§ **Goal 1**
Write out the rows verbatim, beginning at the row that contains "Click the Close button" and stopping after the row that contains "Looking at the screenshot, I should pos(781,176).".

The last several years in the US have seen a dramatic increase in electricity prices. For the five years prior to 2020, electricity prices were essentially flat; since 2020, average electricity prices in the US have increased by around 35%.
This increase isn’t limited to just one part of the country. It’s virtually everywhere:
Why are electricity prices increasing so much, and so quickly? I decided to look at trends in wholesale electricity prices: the price that utilities or other load-serving entities (LSEs) pay for electricity. Looking at wholesale prices won’t tell us what’s happening with consumer electricity prices directly, since those prices include additional costs like insurance or building more distribution infrastructure. But wholesale prices can let us see trends in the costs of generating and transmitting bulk electricity. Are wholesale prices rising, and part of the explanation for why consumer electricity prices are up? Or are wholesale prices flat, suggesting the cause of rising electricity prices has more to do with other costs to utilities?
ISOs and location marginal prices
In about 60% of the country, electrical grids are managed by organizations known as Independent System Operators (ISOs) or Regional Transmission Organizations (RTOs). These organizations, such as California’s CAISO, the midwest’s MISO, and New York’s NYISO, operate transmission lines for moving power across large regions, and manage wholesale electricity markets. Power plants sell their electricity on these markets, which is purchased by utilities, large electricity consumers like data centers, and other LSEs.

Pricing in these wholesale markets uses a mechanism called Location Marginal Pricing (LMP). With location marginal pricing, the price for a given unit of electricity (generally $ per MWh) varies by location. A given ISO/RTO will have pricing determined at hundreds of “nodes” spread across it: at each node, the location marginal price is the price paid for one additional unit of electricity provided at that exact location. LMP will be recalculated at each node every few minutes, and might vary significantly both across a region (and over time within a single node). Here, for instance, is the nodal LMP map for California’s CAISO:
The location marginal price is typically made up of three separate components: energy, congestion, and losses. (I say “typically” because ERCOT does not break down LMP this way.)
Energy is the portion of the LMP that comes from actually generating the electricity. It’s how much will be paid to add one additional megawatt-hour to the grid. The energy price will typically be uniform at every node in an ISO/RTO, and more often than not will make the largest fraction of the LMP (80-90%).
Loss is the portion of the LMP caused by losses in the transmission system. When electricity is moved along wires, some of the energy will be lost as heat; the more the electricity is moved the greater the losses will be. The loss portion of the LMP reflects the losses that would be incurred when adding one additional megawatt-hour of electricity at one particular location.

§ **Provided entries**
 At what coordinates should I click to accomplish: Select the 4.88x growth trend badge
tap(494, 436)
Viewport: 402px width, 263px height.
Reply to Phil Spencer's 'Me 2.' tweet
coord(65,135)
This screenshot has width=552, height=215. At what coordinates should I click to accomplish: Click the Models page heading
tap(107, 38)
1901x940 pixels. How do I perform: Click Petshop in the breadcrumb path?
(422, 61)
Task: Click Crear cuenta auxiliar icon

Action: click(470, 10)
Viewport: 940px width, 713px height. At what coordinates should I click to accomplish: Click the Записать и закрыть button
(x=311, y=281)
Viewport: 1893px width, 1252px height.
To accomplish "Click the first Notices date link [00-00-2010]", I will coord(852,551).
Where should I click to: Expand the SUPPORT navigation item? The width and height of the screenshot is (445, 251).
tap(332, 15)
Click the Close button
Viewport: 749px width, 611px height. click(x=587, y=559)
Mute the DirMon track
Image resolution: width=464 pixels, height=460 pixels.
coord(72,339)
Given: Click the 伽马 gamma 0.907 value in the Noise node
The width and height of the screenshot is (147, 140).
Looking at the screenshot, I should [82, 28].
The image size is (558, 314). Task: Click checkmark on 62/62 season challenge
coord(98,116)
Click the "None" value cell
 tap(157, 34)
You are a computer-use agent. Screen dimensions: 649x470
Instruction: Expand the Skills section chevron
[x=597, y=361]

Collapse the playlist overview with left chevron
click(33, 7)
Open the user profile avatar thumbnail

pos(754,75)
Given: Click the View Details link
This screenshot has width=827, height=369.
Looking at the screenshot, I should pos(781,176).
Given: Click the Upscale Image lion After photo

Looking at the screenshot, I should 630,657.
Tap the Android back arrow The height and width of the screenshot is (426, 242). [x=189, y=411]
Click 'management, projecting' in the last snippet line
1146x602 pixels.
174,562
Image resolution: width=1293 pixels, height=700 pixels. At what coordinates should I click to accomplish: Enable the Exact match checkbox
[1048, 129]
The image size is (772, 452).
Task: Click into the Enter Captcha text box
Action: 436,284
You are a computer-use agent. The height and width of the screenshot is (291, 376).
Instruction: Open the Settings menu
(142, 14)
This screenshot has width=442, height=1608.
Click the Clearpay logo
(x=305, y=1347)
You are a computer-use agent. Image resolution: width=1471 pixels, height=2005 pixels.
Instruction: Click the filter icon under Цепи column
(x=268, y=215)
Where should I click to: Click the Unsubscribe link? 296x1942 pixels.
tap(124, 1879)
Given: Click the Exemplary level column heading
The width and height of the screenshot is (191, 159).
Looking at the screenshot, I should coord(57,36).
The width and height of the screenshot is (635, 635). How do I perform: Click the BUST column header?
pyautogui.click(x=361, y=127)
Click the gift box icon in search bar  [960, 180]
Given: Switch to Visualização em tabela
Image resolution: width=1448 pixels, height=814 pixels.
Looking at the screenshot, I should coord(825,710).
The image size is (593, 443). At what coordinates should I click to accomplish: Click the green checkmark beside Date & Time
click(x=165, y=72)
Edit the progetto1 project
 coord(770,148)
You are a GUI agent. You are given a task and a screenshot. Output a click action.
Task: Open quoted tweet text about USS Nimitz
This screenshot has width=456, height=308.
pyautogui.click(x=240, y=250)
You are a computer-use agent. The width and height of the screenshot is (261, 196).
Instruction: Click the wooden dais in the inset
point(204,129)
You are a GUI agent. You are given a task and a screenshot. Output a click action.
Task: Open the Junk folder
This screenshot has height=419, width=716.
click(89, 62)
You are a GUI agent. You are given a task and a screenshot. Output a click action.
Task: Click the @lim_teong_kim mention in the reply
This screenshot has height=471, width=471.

§ **Goal 2**
Give again, word for word, the part of the passage on electricity prices that begins at the words "This increase isn’t" and stops after the words "costs to utilities?".

§ **Solution 1**
Click the Close button
Viewport: 749px width, 611px height. click(x=587, y=559)
Mute the DirMon track
Image resolution: width=464 pixels, height=460 pixels.
coord(72,339)
Given: Click the 伽马 gamma 0.907 value in the Noise node
The width and height of the screenshot is (147, 140).
Looking at the screenshot, I should [82, 28].
The image size is (558, 314). Task: Click checkmark on 62/62 season challenge
coord(98,116)
Click the "None" value cell
 tap(157, 34)
You are a computer-use agent. Screen dimensions: 649x470
Instruction: Expand the Skills section chevron
[x=597, y=361]

Collapse the playlist overview with left chevron
click(33, 7)
Open the user profile avatar thumbnail

pos(754,75)
Given: Click the View Details link
This screenshot has width=827, height=369.
Looking at the screenshot, I should pos(781,176).

§ **Solution 2**
This increase isn’t limited to just one part of the country. It’s virtually everywhere:
Why are electricity prices increasing so much, and so quickly? I decided to look at trends in wholesale electricity prices: the price that utilities or other load-serving entities (LSEs) pay for electricity. Looking at wholesale prices won’t tell us what’s happening with consumer electricity prices directly, since those prices include additional costs like insurance or building more distribution infrastructure. But wholesale prices can let us see trends in the costs of generating and transmitting bulk electricity. Are wholesale prices rising, and part of the explanation for why consumer electricity prices are up? Or are wholesale prices flat, suggesting the cause of rising electricity prices has more to do with other costs to utilities?